Exercise aim: Quote the material below word for word, leaving out the pictures.

Task data:
○ ○ ○ ○ ○ ○ ○
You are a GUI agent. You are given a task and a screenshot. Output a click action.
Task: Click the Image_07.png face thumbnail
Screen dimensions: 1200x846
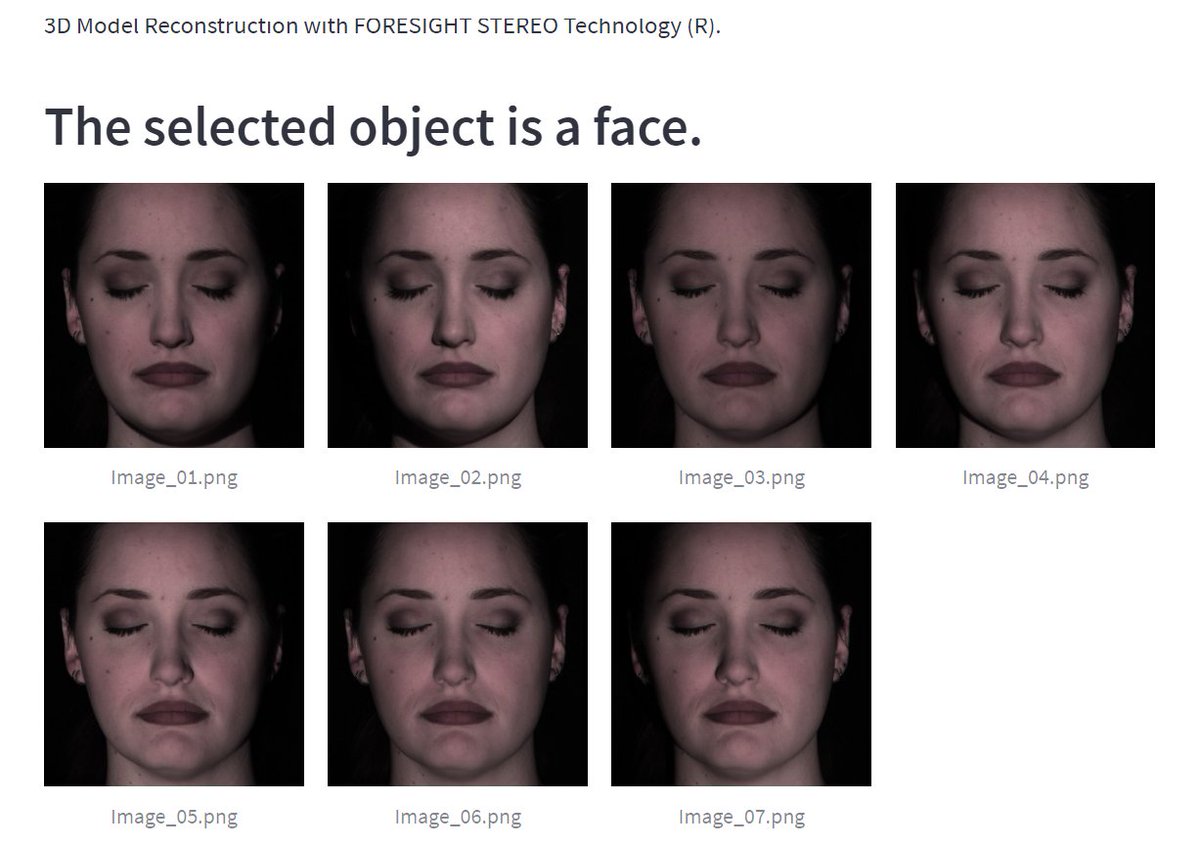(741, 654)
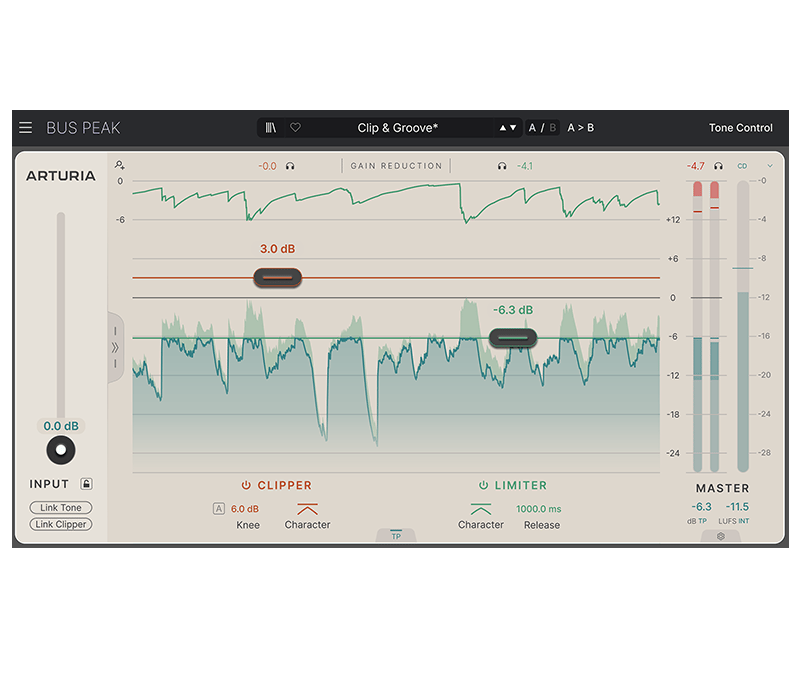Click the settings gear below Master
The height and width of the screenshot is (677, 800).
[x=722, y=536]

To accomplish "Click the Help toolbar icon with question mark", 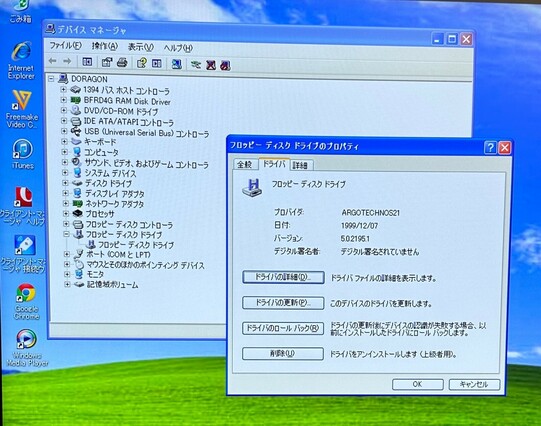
○ ○ ○ ○ ○ ○ ○
Result of the task:
You are a GUI agent. You are given a task and a screenshot. Output a click action.
Task: Click the Image_07.png face thumbnail
Screen dimensions: 1200x846
(741, 654)
Click the settings gear below Master
The height and width of the screenshot is (677, 800).
[x=722, y=536]

To accomplish "Click the Help toolbar icon with question mark", 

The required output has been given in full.